__WHAT IS EXPECTED__
The answer is every record that follows, printed exactly.

__TASK INPUTS__
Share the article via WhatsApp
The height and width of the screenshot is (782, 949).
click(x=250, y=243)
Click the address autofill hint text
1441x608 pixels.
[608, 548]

__ANSWER TO THIS TASK__
Share the article via WhatsApp
The height and width of the screenshot is (782, 949).
click(x=250, y=243)
Click the address autofill hint text
1441x608 pixels.
[608, 548]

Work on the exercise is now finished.